- Born: 12 February 1962 (age 64) Newcastle Upon Tyne
- Education: Doctor of Philosophy
- Occupations: Professor of International Development and Education
- Employer: Newcastle University
- Awards: Luminary Award 2013, South Africa
- Website: http://www.ncl.ac.uk/ecls/staff/profile/pauline.dixon

= Pauline Dixon =

Pauline Dixon is a Professor of International Development and Education at Newcastle University in North East England. She is the Co-Director of the Global Challenges Academy and the Newcastle University Lead for the Global Challenges Summit. She is the PI for the Women in Development Network and is currently a Co-Investigator on the Water and Sanitation Hub funded by UKRI GCRF.

== Career background ==

Dixon has been involved in multiple projects predominately focusing on researching the role of school choice and potential solutions for achieving Education For All in Asia and Africa. Her work is closely linked to the philosophy of Professor James Tooley, who she has worked with on various funded John Templeton Foundation projects. Between 2003–2005 both explored the nature and existence of private schools for the poor in India, resulting in multiple academic articles and exposing an under the radar network of schools throughout the developing world. Following the success of the project both Tooley and Dixon lead on further Templeton funded research that aimed to look at 'education in conflict zones' with a focus on African schools (2011-2013). Her last research project was funded by the ESRC focusing on Dar es Salaam, Tanzania and identifying high ability and creative children in poor areas of the Kinondoni District.

In conjunction with her work in India she has worked as an advisor and education consultant for the British-based charity Absolute Return for Kids (ARK), where she helped initiate the ASPIRE programme (Allow Synthetic Phonics to Improve Results in English).
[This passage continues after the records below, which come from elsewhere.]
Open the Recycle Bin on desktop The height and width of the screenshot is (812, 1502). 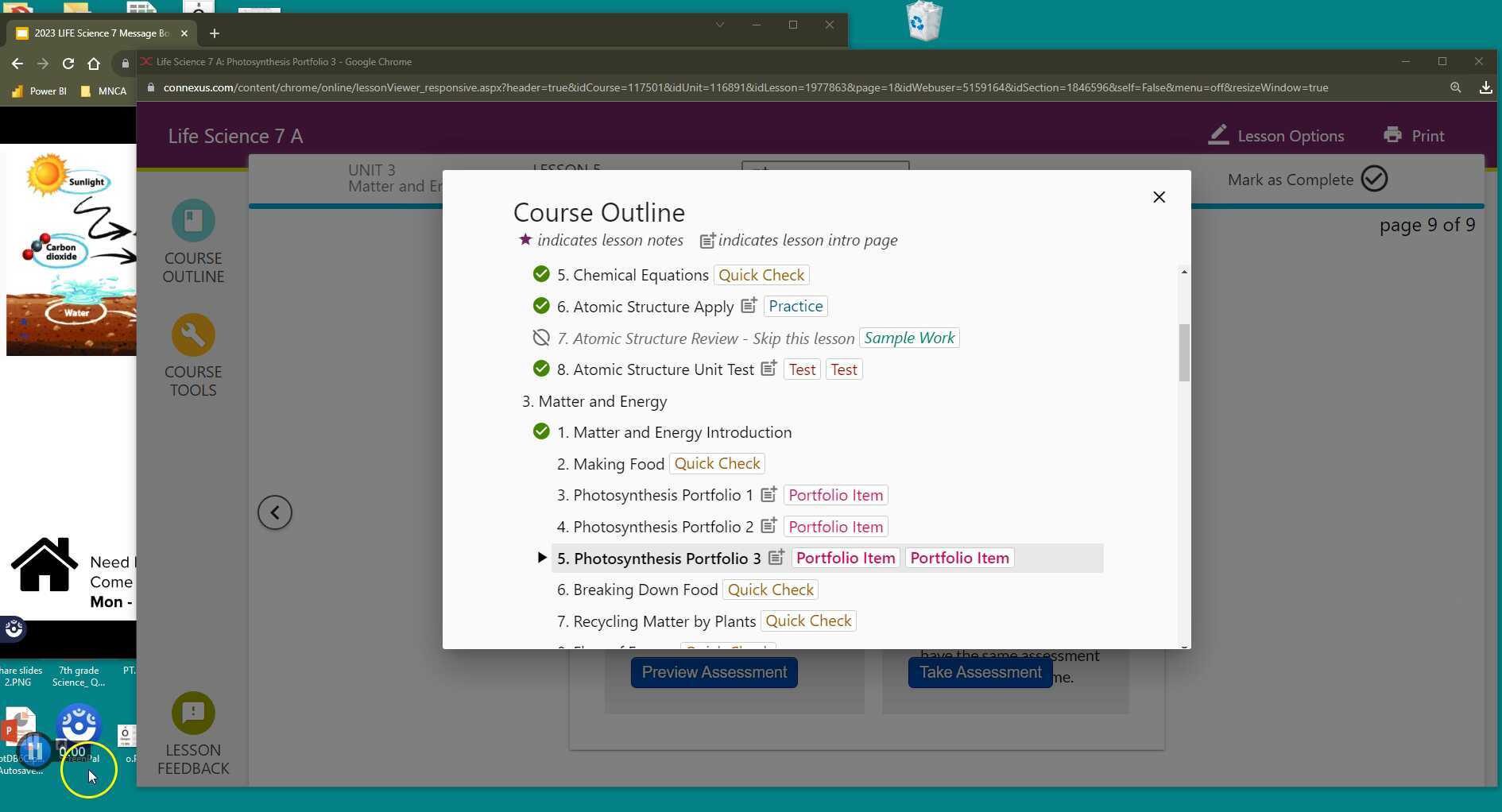(923, 21)
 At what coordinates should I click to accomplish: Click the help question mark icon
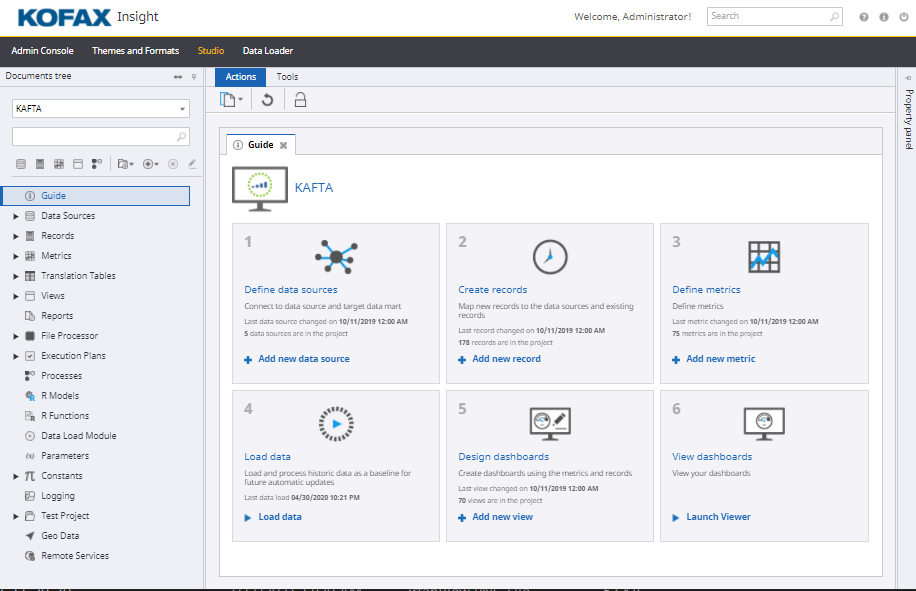pos(864,17)
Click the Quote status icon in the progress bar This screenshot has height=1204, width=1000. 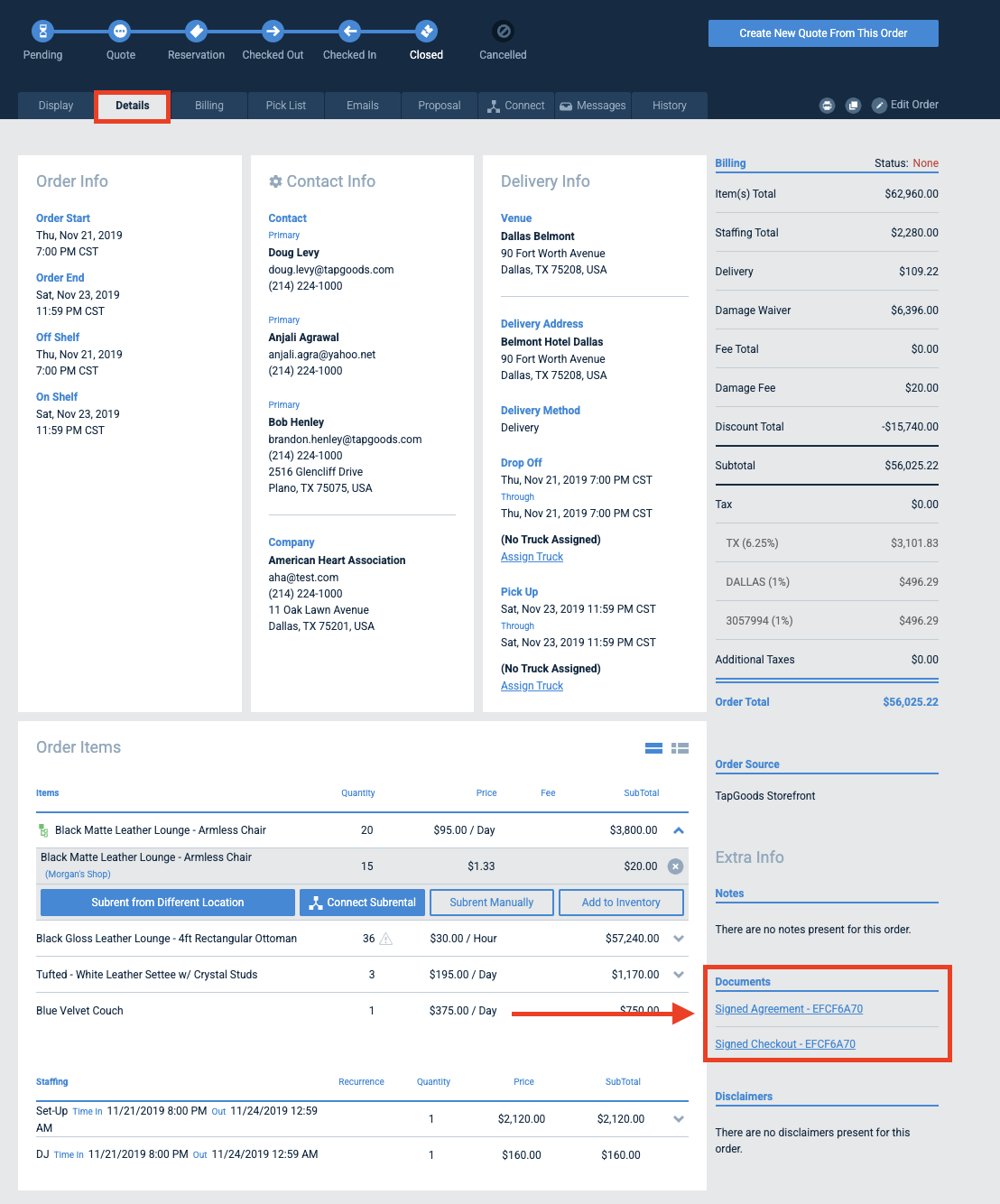pos(120,30)
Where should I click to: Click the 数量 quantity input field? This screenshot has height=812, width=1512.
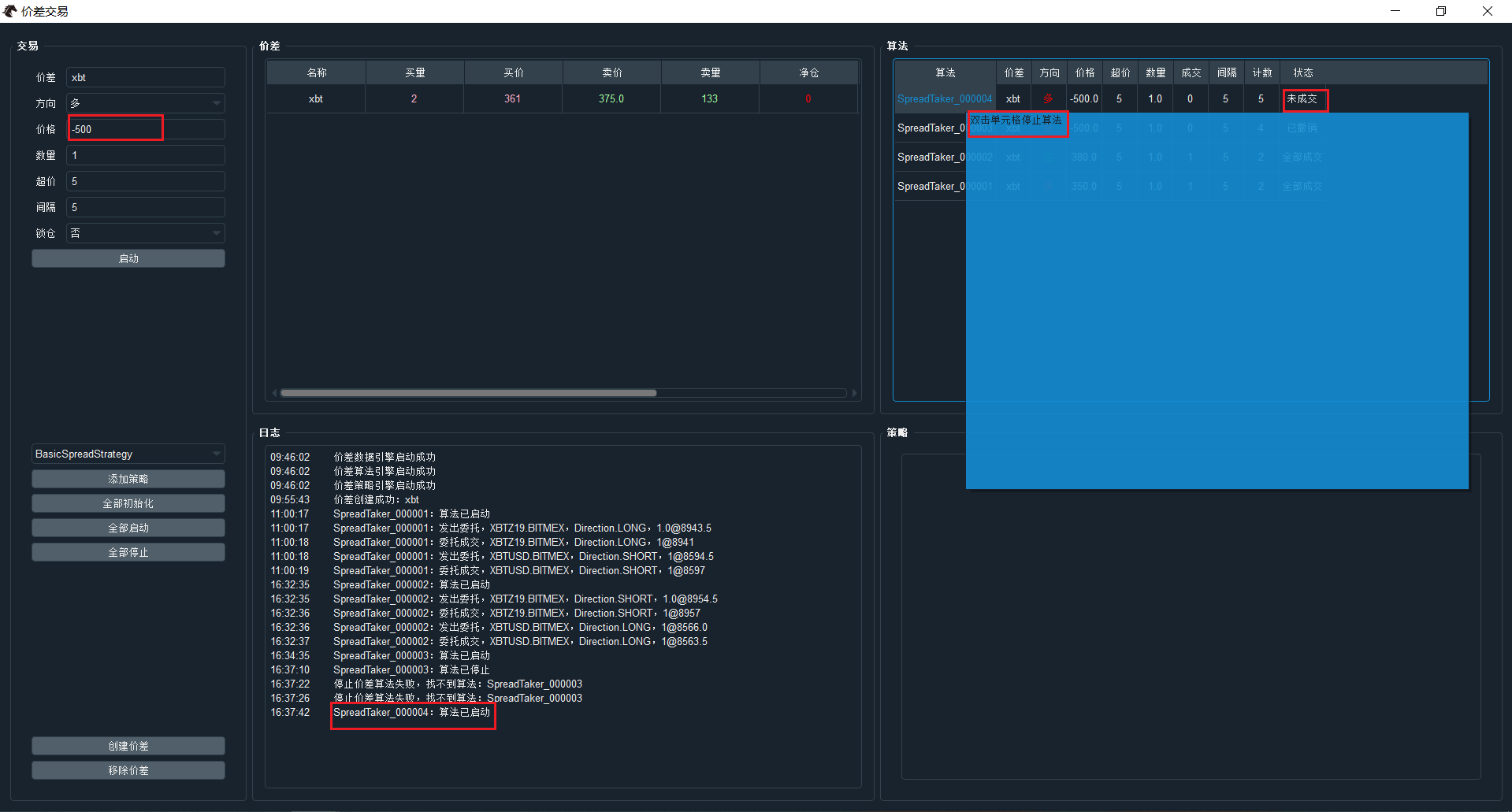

Dixon delivers keynote speeches and presentations around the world including at Capitol Hill, Washington D.C., University of Connecticut, Brown University, Free Market Foundation of South Africa, Johannesburg, Waterloo Global Science Initiative, and Panama City. She also delivers talks in Europe including at Uppsala University, Riksdagen, Zurich, Liechtenstein, Durham, Glasgow, London, and Vienna. She has also presented the research findings to government officials in India and Africa. She gave a TEDx talk at Glasgow in 2012 "How Private Schools are Serving the Poorest".

== Prizes and awards ==
- The Times Literary Supplement Books of the Year for "International Aid and Private Schools for the Poor: Smiles, Miracles and Markets" Edward Elgar, 29 November 2013.
- Luminary Award from the Free Market Foundation of South Africa. Honours individuals making a unique contribution to the advancement of mankind. Awarded 2013.
- First place Winners – EG West Centre for their research in Asia and Africa. The 2006 Templeton Freedom Prize for Excellence in Promoting Liberty in Free Market Solutions to Poverty. Presented in Colorado Springs, USA April 2006.
- Don Lavoie Memorial Graduate Student Essay Contest Winner 2003 for "Regulation of Private Schooling for Low-Income Families in India: An Austrian Economic Approach"
- 2001 winner to attend the ‘Advanced Seminar in Austrian Economics’, in New York City.

== Publications ==
Dixon, P., Egalite, A.J., Humble, S., Wolf, P. (2019) Experimental results from a four-year targeted education voucher program in the slums of Delhi, India. World Development 2019, 124, 104644.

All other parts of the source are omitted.